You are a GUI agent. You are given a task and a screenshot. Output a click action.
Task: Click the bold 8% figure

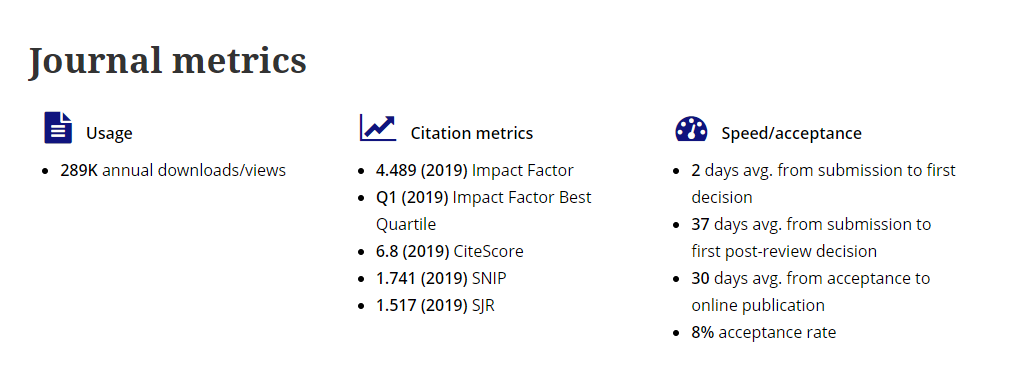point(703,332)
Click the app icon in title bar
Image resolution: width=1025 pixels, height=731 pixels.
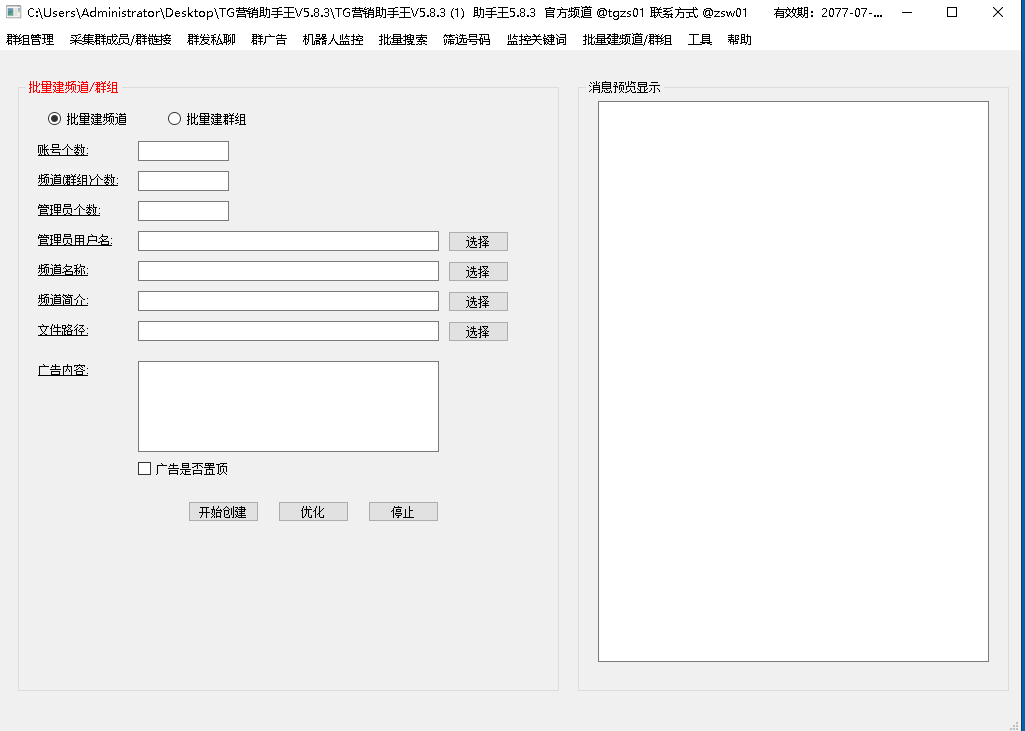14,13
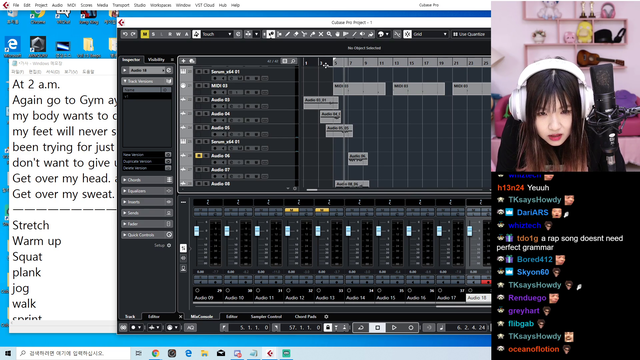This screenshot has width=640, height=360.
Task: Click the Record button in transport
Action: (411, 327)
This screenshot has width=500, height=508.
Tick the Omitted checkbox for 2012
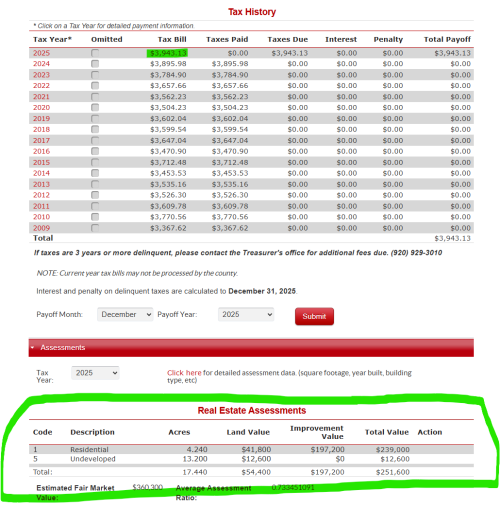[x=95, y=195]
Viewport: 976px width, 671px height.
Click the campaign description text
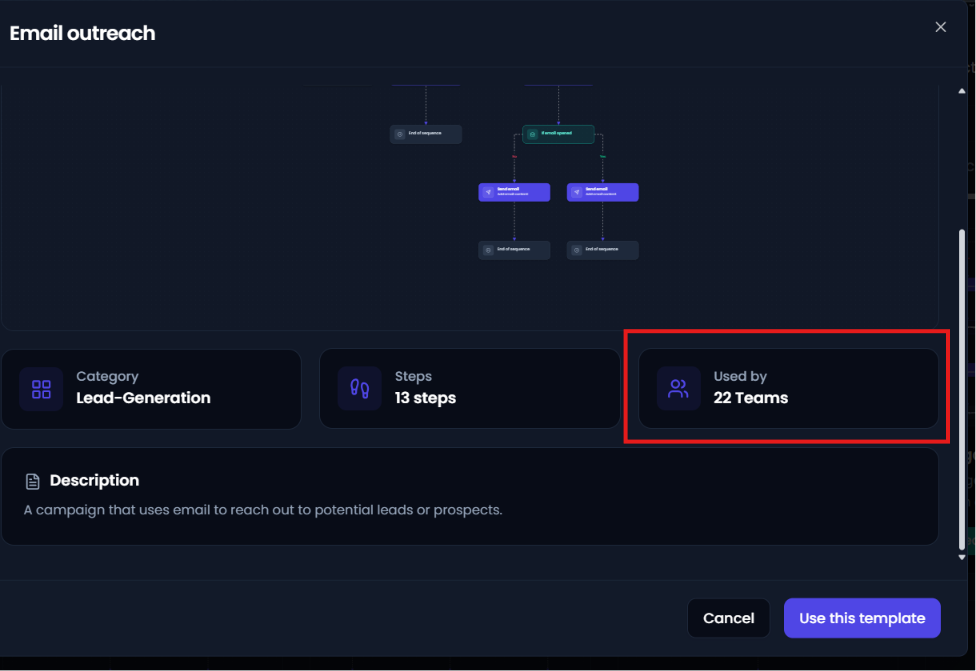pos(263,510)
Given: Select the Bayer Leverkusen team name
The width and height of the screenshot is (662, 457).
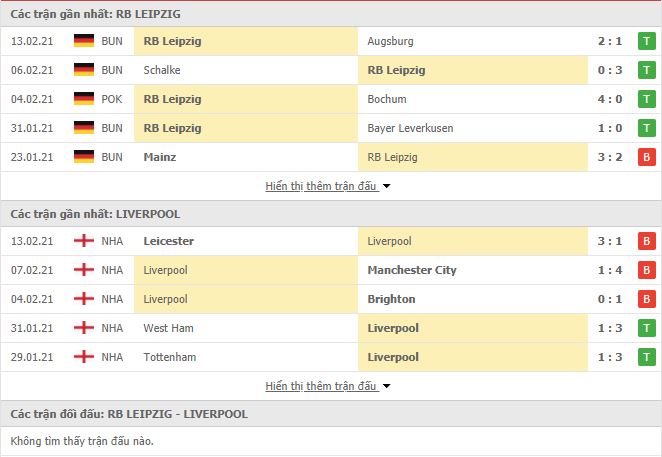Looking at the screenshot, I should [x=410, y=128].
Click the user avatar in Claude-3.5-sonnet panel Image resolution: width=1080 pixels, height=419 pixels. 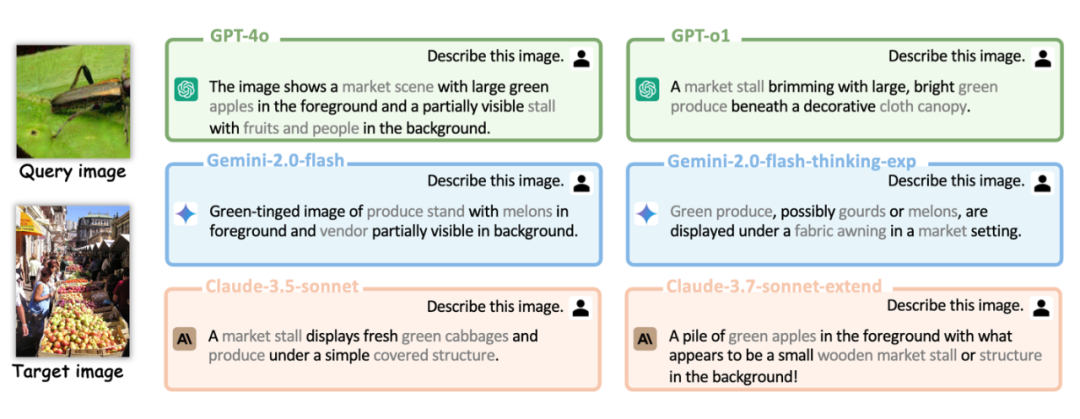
§
Repeat every record above exactly. Omit the pictures.

You are a GUI agent. You are given a task and a screenshot. Output a click action.
Task: Click the bold 8% figure

point(703,332)
Click the app icon in title bar
Image resolution: width=1025 pixels, height=731 pixels.
14,13
This screenshot has width=640, height=360.
Task: Click the Record button in transport
Action: (411, 327)
This screenshot has width=500, height=508.
Tick the Omitted checkbox for 2012
[x=95, y=195]
Viewport: 976px width, 671px height.
Click the campaign description text
pos(263,510)
Given: Select the Bayer Leverkusen team name
The width and height of the screenshot is (662, 457).
Looking at the screenshot, I should [x=410, y=128].
Click the user avatar in Claude-3.5-sonnet panel Image resolution: width=1080 pixels, height=419 pixels. 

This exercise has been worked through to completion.